→ WHAT NEEDS TO BE DONE
Repeat the listing below in full, exactly.

→ INPUT
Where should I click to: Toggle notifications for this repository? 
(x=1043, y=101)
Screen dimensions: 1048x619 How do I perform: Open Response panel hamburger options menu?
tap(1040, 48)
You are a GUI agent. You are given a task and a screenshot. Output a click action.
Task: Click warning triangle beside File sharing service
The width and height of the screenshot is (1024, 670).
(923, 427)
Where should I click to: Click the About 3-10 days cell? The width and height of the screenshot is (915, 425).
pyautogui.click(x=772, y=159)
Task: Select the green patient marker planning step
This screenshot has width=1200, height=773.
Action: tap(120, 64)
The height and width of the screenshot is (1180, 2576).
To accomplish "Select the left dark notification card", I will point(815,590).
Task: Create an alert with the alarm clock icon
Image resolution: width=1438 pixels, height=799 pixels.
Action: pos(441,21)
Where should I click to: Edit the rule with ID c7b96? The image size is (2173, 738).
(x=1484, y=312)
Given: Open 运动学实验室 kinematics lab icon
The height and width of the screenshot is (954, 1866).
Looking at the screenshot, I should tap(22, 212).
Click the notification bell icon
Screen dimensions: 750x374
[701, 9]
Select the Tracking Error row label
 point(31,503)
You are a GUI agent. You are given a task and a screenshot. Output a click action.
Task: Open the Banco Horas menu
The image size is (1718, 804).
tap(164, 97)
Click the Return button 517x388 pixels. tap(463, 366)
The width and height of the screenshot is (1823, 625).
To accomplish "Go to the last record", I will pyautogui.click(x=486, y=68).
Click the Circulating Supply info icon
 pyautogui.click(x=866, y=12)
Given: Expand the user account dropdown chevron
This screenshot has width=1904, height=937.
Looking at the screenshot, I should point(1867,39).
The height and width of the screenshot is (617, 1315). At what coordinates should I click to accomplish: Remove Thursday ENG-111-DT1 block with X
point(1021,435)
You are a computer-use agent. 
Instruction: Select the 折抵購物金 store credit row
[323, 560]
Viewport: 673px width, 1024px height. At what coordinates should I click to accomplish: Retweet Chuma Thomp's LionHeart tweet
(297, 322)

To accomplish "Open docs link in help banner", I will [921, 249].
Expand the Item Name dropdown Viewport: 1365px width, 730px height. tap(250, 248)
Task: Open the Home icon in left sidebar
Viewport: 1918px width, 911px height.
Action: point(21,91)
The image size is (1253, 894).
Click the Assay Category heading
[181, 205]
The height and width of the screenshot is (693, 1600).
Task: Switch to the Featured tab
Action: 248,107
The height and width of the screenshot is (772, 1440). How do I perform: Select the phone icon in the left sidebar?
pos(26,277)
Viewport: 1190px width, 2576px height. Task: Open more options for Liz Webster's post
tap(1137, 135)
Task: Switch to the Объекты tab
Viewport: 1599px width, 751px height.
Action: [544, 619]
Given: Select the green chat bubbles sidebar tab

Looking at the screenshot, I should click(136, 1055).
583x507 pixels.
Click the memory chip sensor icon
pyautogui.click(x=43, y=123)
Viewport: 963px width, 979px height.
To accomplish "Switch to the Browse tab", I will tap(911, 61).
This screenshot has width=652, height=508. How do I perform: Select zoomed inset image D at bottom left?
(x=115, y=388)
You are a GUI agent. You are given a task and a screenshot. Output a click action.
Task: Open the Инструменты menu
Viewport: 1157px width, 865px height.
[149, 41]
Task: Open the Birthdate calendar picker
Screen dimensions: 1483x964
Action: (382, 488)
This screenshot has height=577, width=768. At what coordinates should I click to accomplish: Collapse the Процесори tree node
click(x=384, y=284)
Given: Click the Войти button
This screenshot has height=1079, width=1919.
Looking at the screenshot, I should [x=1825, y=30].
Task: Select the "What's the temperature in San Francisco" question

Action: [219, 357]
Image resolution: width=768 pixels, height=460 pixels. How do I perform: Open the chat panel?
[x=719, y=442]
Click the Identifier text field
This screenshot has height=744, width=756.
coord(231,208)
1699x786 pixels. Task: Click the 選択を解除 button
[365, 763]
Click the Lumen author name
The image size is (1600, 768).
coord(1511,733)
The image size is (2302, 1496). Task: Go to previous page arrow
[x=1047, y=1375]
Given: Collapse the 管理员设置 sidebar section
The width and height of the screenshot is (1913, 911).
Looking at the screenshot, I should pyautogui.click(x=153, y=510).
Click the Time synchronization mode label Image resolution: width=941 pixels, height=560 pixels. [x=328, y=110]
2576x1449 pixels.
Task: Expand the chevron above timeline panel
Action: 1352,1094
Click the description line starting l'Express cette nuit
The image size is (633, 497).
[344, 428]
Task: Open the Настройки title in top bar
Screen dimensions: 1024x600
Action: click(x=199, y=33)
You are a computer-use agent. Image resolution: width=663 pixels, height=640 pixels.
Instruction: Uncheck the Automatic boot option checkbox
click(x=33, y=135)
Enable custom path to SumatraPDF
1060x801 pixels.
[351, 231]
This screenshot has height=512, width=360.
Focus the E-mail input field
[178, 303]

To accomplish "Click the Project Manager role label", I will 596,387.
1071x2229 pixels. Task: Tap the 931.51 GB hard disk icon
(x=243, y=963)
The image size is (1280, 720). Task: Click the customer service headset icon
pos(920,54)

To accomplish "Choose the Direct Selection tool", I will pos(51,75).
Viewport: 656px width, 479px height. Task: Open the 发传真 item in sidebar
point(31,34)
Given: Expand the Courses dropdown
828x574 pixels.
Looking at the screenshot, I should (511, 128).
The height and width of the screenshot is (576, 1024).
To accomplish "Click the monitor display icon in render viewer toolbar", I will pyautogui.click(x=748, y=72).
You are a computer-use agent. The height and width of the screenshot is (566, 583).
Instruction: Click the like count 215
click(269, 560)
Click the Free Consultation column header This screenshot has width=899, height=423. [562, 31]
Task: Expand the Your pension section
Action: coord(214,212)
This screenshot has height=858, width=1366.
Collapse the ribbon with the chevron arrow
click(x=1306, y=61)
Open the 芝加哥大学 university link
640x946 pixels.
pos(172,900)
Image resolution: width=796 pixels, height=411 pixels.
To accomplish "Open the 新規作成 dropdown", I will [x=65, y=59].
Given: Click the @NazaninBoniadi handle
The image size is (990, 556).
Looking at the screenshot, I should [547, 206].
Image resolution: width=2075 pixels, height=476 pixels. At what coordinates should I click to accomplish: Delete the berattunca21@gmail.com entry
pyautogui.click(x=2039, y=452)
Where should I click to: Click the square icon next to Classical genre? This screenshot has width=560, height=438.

→ TASK RESPONSE
Where should I click to: Toggle notifications for this repository? 
(x=1043, y=101)
Screen dimensions: 1048x619 How do I perform: Open Response panel hamburger options menu?
tap(1040, 48)
You are a GUI agent. You are given a task and a screenshot. Output a click action.
Task: Click warning triangle beside File sharing service
The width and height of the screenshot is (1024, 670).
(923, 427)
Where should I click to: Click the About 3-10 days cell? The width and height of the screenshot is (915, 425).
pyautogui.click(x=772, y=159)
Task: Select the green patient marker planning step
This screenshot has width=1200, height=773.
Action: tap(120, 64)
The height and width of the screenshot is (1180, 2576).
To accomplish "Select the left dark notification card", I will point(815,590).
Task: Create an alert with the alarm clock icon
Image resolution: width=1438 pixels, height=799 pixels.
Action: pos(441,21)
Where should I click to: Edit the rule with ID c7b96? The image size is (2173, 738).
(x=1484, y=312)
Given: Open 运动学实验室 kinematics lab icon
The height and width of the screenshot is (954, 1866).
Looking at the screenshot, I should tap(22, 212).
Click the notification bell icon
Screen dimensions: 750x374
[701, 9]
Select the Tracking Error row label
 point(31,503)
You are a GUI agent. You are given a task and a screenshot. Output a click action.
Task: Open the Banco Horas menu
The image size is (1718, 804).
tap(164, 97)
Click the Return button 517x388 pixels. tap(463, 366)
The width and height of the screenshot is (1823, 625).
To accomplish "Go to the last record", I will pyautogui.click(x=486, y=68).
Click the Circulating Supply info icon
 pyautogui.click(x=866, y=12)
Given: Expand the user account dropdown chevron
This screenshot has width=1904, height=937.
Looking at the screenshot, I should point(1867,39).
The height and width of the screenshot is (617, 1315). At what coordinates should I click to accomplish: Remove Thursday ENG-111-DT1 block with X
point(1021,435)
You are a computer-use agent. 
Instruction: Select the 折抵購物金 store credit row
[323, 560]
Viewport: 673px width, 1024px height. At what coordinates should I click to accomplish: Retweet Chuma Thomp's LionHeart tweet
(297, 322)

To accomplish "Open docs link in help banner", I will [921, 249].
Expand the Item Name dropdown Viewport: 1365px width, 730px height. tap(250, 248)
Task: Open the Home icon in left sidebar
Viewport: 1918px width, 911px height.
Action: point(21,91)
The image size is (1253, 894).
Click the Assay Category heading
[181, 205]
The height and width of the screenshot is (693, 1600).
Task: Switch to the Featured tab
Action: 248,107
The height and width of the screenshot is (772, 1440). How do I perform: Select the phone icon in the left sidebar?
pos(26,277)
Viewport: 1190px width, 2576px height. Task: Open more options for Liz Webster's post
tap(1137, 135)
Task: Switch to the Объекты tab
Viewport: 1599px width, 751px height.
Action: [544, 619]
Given: Select the green chat bubbles sidebar tab

Looking at the screenshot, I should click(136, 1055).
583x507 pixels.
Click the memory chip sensor icon
pyautogui.click(x=43, y=123)
Viewport: 963px width, 979px height.
To accomplish "Switch to the Browse tab", I will tap(911, 61).
This screenshot has width=652, height=508. How do I perform: Select zoomed inset image D at bottom left?
(x=115, y=388)
You are a GUI agent. You are given a task and a screenshot. Output a click action.
Task: Open the Инструменты menu
Viewport: 1157px width, 865px height.
[149, 41]
Task: Open the Birthdate calendar picker
Screen dimensions: 1483x964
Action: (382, 488)
This screenshot has height=577, width=768. At what coordinates should I click to accomplish: Collapse the Процесори tree node
click(x=384, y=284)
Given: Click the Войти button
This screenshot has height=1079, width=1919.
Looking at the screenshot, I should [x=1825, y=30].
Task: Select the "What's the temperature in San Francisco" question

Action: [219, 357]
Image resolution: width=768 pixels, height=460 pixels. How do I perform: Open the chat panel?
[x=719, y=442]
Click the Identifier text field
This screenshot has height=744, width=756.
coord(231,208)
1699x786 pixels. Task: Click the 選択を解除 button
[365, 763]
Click the Lumen author name
The image size is (1600, 768).
coord(1511,733)
The image size is (2302, 1496). Task: Go to previous page arrow
[x=1047, y=1375]
Given: Collapse the 管理员设置 sidebar section
The width and height of the screenshot is (1913, 911).
Looking at the screenshot, I should pyautogui.click(x=153, y=510).
Click the Time synchronization mode label Image resolution: width=941 pixels, height=560 pixels. [x=328, y=110]
2576x1449 pixels.
Task: Expand the chevron above timeline panel
Action: 1352,1094
Click the description line starting l'Express cette nuit
The image size is (633, 497).
[344, 428]
Task: Open the Настройки title in top bar
Screen dimensions: 1024x600
Action: click(x=199, y=33)
You are a computer-use agent. Image resolution: width=663 pixels, height=640 pixels.
Instruction: Uncheck the Automatic boot option checkbox
click(x=33, y=135)
Enable custom path to SumatraPDF
1060x801 pixels.
[351, 231]
This screenshot has height=512, width=360.
Focus the E-mail input field
[178, 303]

To accomplish "Click the Project Manager role label", I will 596,387.
1071x2229 pixels. Task: Tap the 931.51 GB hard disk icon
(x=243, y=963)
The image size is (1280, 720). Task: Click the customer service headset icon
pos(920,54)

To accomplish "Choose the Direct Selection tool", I will pos(51,75).
Viewport: 656px width, 479px height. Task: Open the 发传真 item in sidebar
point(31,34)
Given: Expand the Courses dropdown
828x574 pixels.
Looking at the screenshot, I should (511, 128).
The height and width of the screenshot is (576, 1024).
To accomplish "Click the monitor display icon in render viewer toolbar", I will pyautogui.click(x=748, y=72).
You are a computer-use agent. The height and width of the screenshot is (566, 583).
Instruction: Click the like count 215
click(269, 560)
Click the Free Consultation column header This screenshot has width=899, height=423. [562, 31]
Task: Expand the Your pension section
Action: coord(214,212)
This screenshot has height=858, width=1366.
Collapse the ribbon with the chevron arrow
click(x=1306, y=61)
Open the 芝加哥大学 university link
640x946 pixels.
pos(172,900)
Image resolution: width=796 pixels, height=411 pixels.
To accomplish "Open the 新規作成 dropdown", I will [x=65, y=59].
Given: Click the @NazaninBoniadi handle
The image size is (990, 556).
Looking at the screenshot, I should [547, 206].
Image resolution: width=2075 pixels, height=476 pixels. At what coordinates should I click to accomplish: Delete the berattunca21@gmail.com entry
pyautogui.click(x=2039, y=452)
Where should I click to: Click the square icon next to Classical genre? This screenshot has width=560, height=438.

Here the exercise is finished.